As for myself, personally I would love to have a place to go back to, where I could keep everything while I travel around the world; for a while it was like that. I grew up in this house for many years and where before I used to have all my things. Then I decided to move somewhere else and all the boxes you see have been like this for nine years.
I have done nothing but travel around, leaving all the boxes here, that is almost my whole life
except a few clothes I have at my parents’ house… in short, various suitcases. Here is almost my whole life; except some furniture that is scattered around the rest of the house but all my plates, cups, books, the cameras belonging to my great grandfather, who was one of the first photographers, so I have a lot of things I care about, and that unfortunately, sometimes I forget where I put them, I can’t even reopen all the boxes.

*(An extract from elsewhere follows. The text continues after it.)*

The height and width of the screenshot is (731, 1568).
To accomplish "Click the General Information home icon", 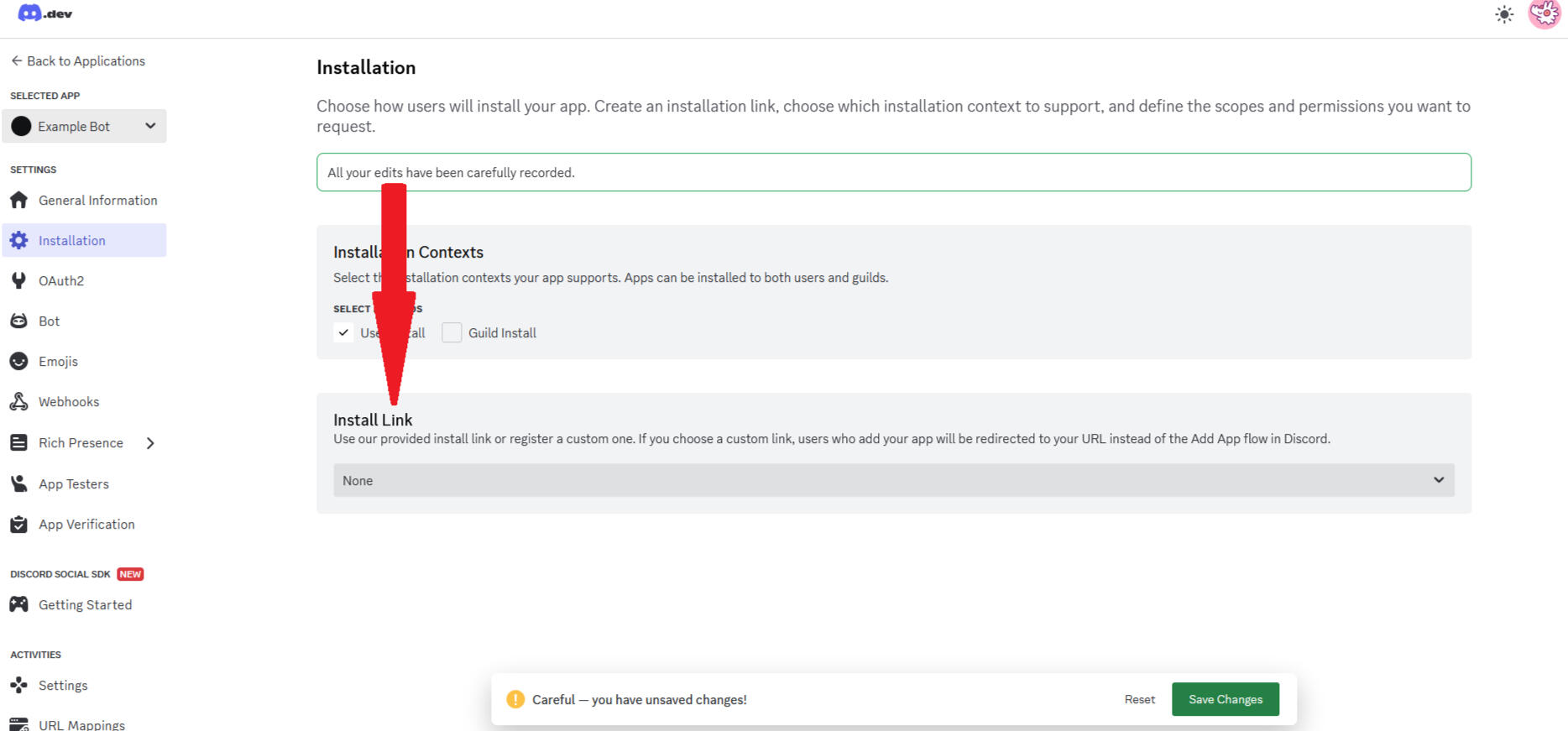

I always say that since I come from a Central European family who settled down in Italy and decided to be Italian, and in reality I am the first true Italian after several generations, I have the great migrations in my DNA.

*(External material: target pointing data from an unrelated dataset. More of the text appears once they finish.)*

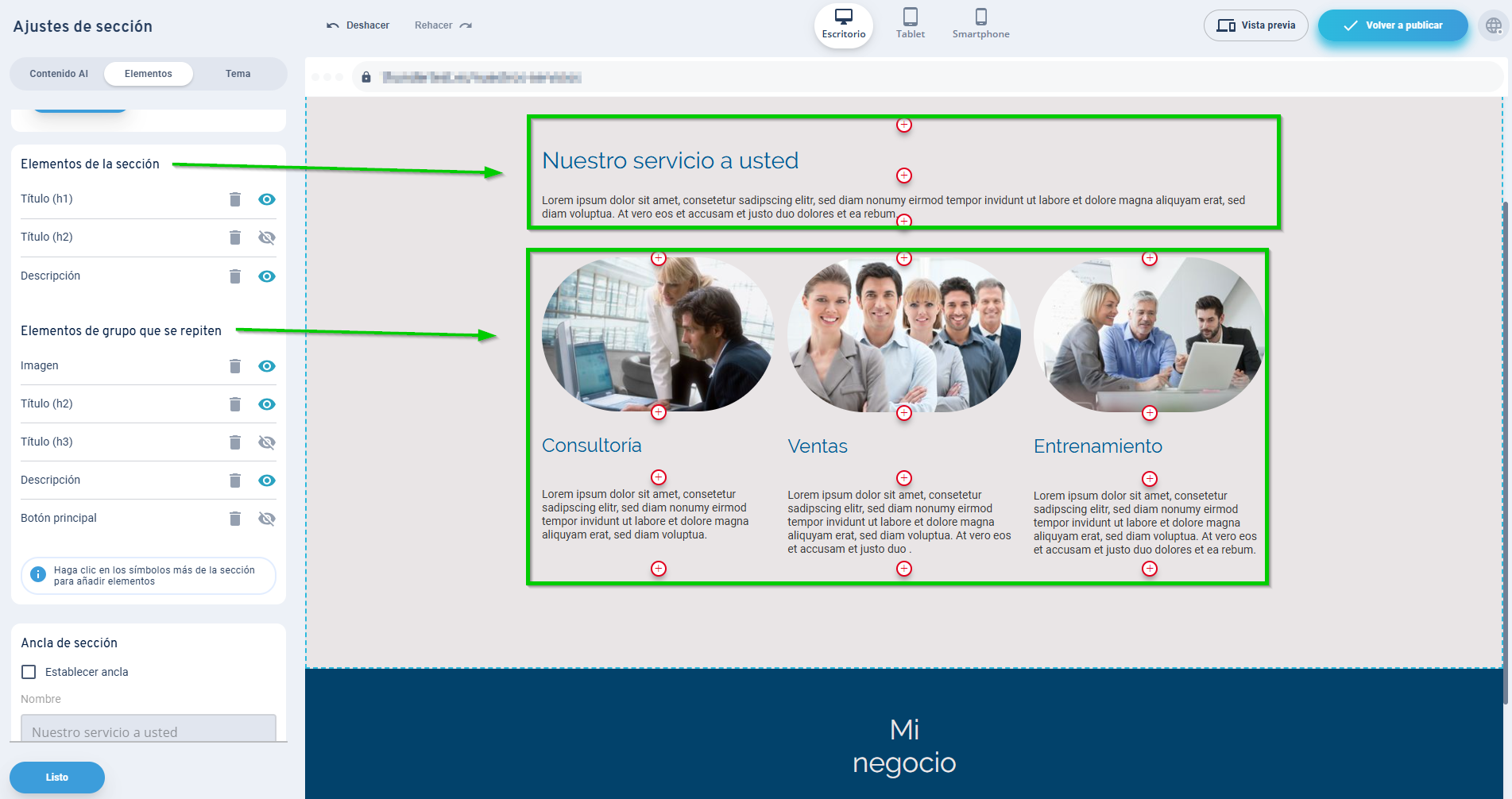Show the hidden Título (h2) section element
The height and width of the screenshot is (799, 1512).
click(x=266, y=237)
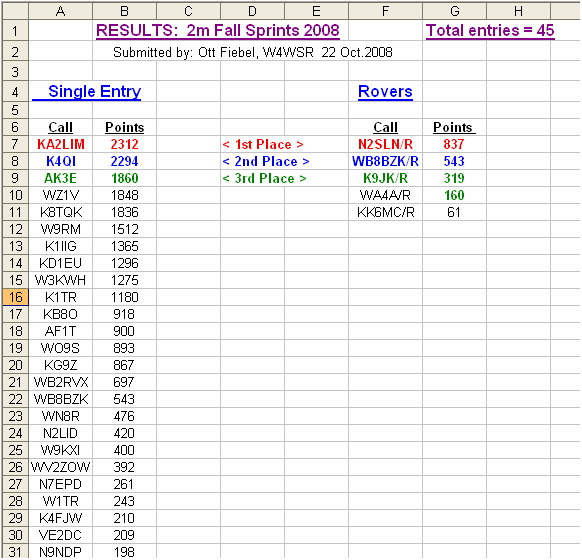Select row 1 header
The width and height of the screenshot is (582, 560).
point(15,31)
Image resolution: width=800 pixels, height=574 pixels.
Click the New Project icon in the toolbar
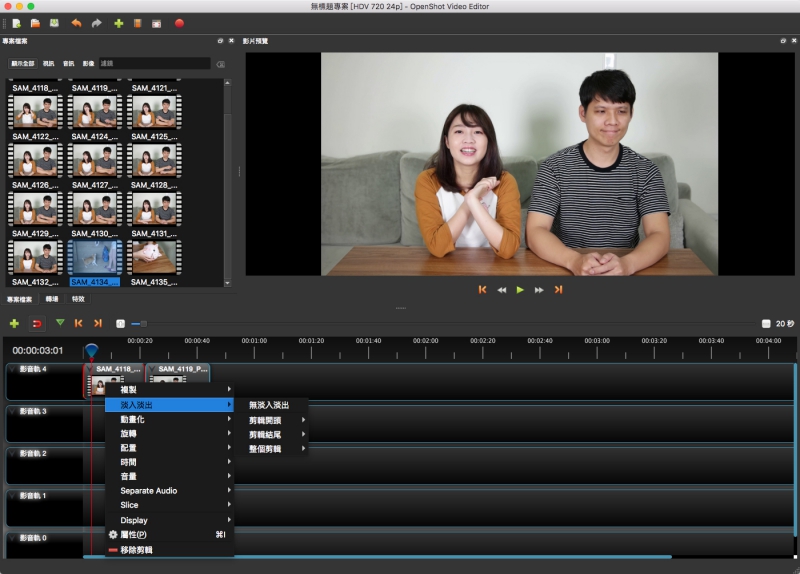(x=16, y=23)
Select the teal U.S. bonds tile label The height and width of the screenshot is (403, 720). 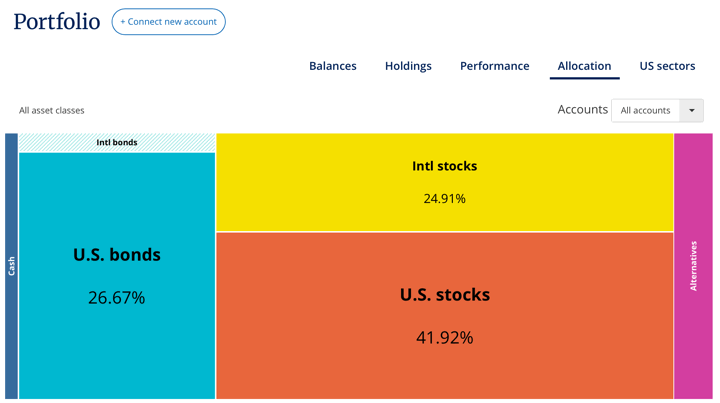(x=117, y=255)
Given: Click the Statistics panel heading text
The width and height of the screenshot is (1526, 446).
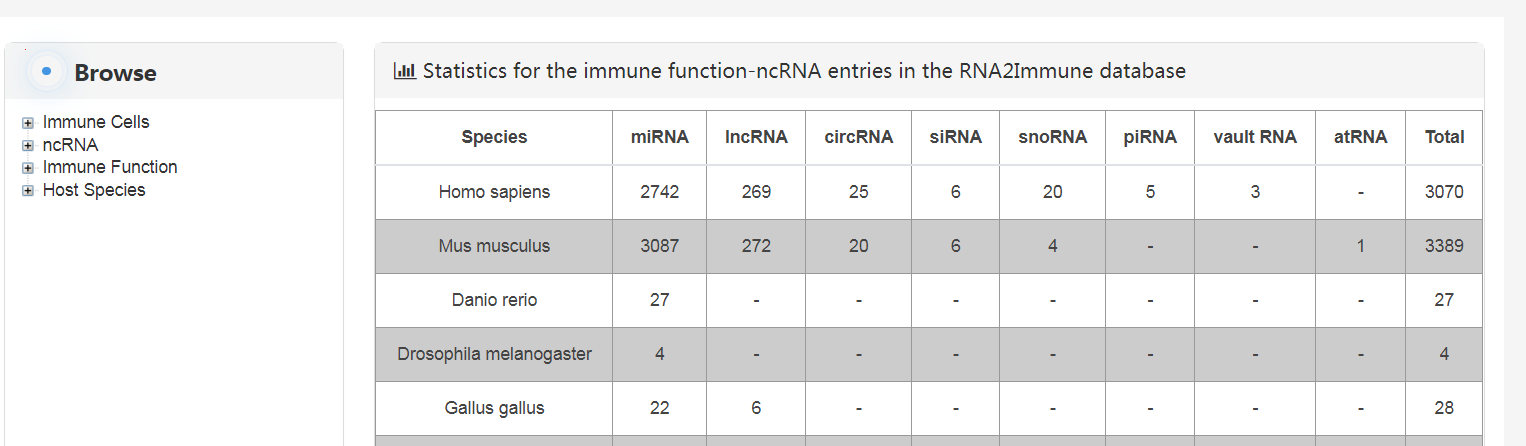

My place is not here, I don’t know where it is, I feel it is not here; I searched around trying to find where it was but I still don’t know where it is. This is why the boxes represent me, because I have had all my things packed up for so many years, that I am trying to figure out where I should be. This does not imply a very strong anxiety which stops me from doing things, it is just that I go to places and I have to feel at home. I still haven’t found my ‘home sweet home’, that feeling of ‘That’s my place!’ I haven’t found it yet that’s why I prefer to have my things in boxes, so when I find it I can leave quickly since all is packed. At that point I don’t have to let the place slip away.

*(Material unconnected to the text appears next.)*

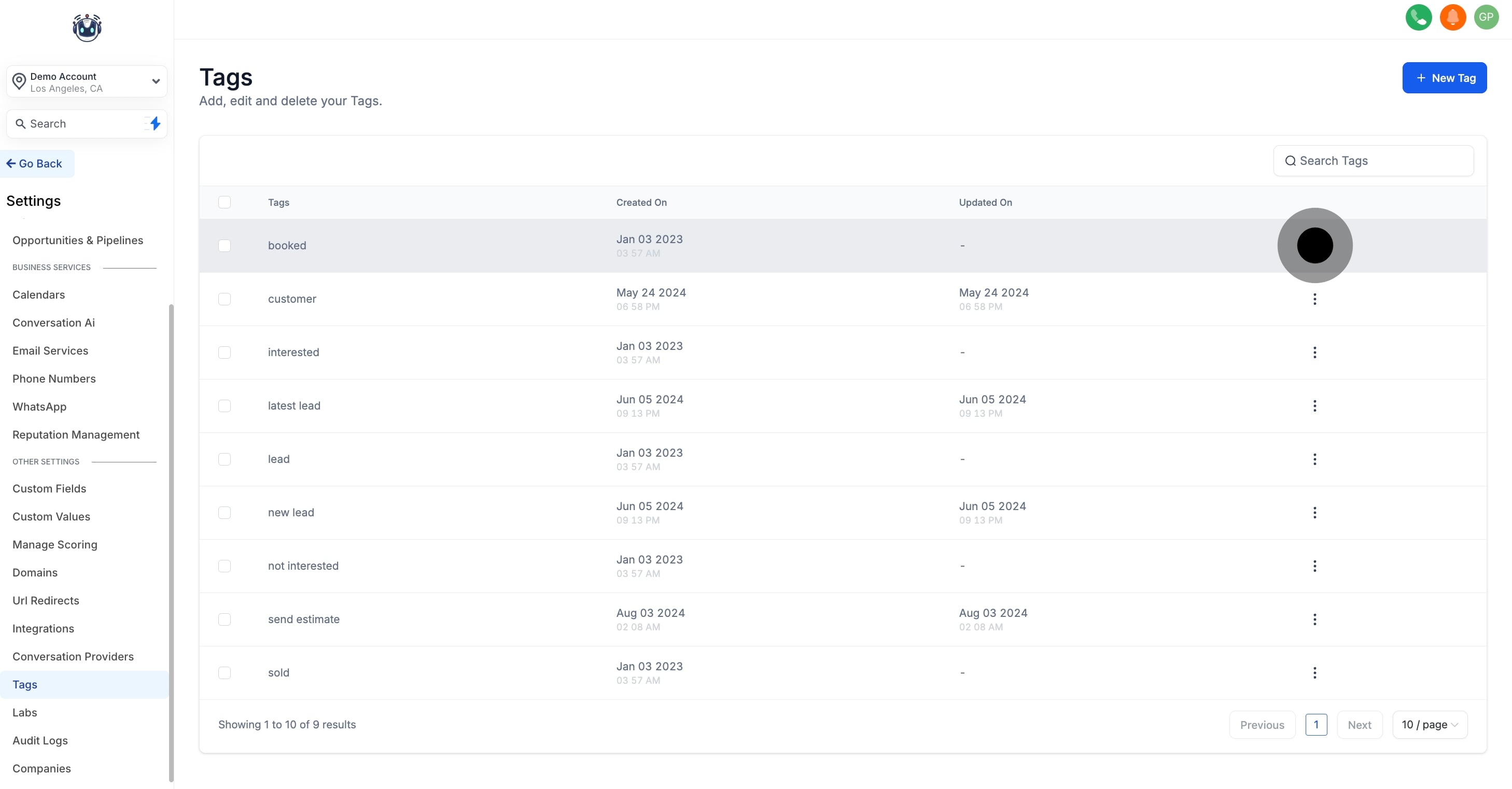
Task: Toggle the select-all tags header checkbox
Action: point(224,202)
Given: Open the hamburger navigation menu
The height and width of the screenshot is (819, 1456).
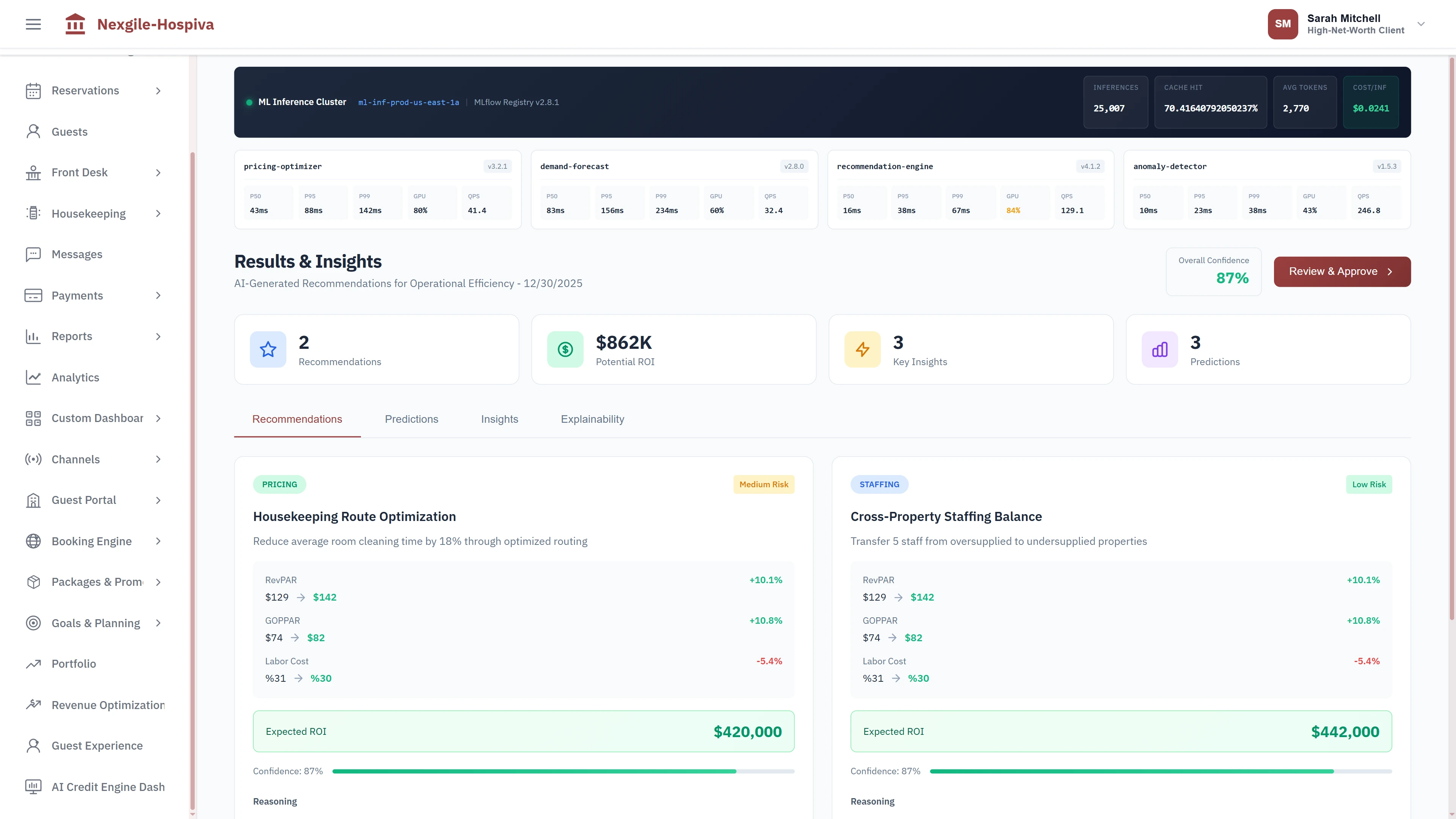Looking at the screenshot, I should tap(33, 24).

In reality, when I think of my friends’ homes, of my friends who have children, the concept of the house has changed a lot now. Before, I remember when I was a child, the houses were all kept in a certain way; very neat, the living room, this and that. I have all friends whose children paint on the walls of the living rooms, they do whatever they like. They try to set rules, but then they let their children express themselves freely, so they might have a beautiful house, but totally wrecked. In this respect, I am a bit … those with no children are perhaps a bit more strict. I would be more like: “You can’t do this, you don’t do that”. I am very strict. I think that children should express themselves freely, but they should not tear my house down!»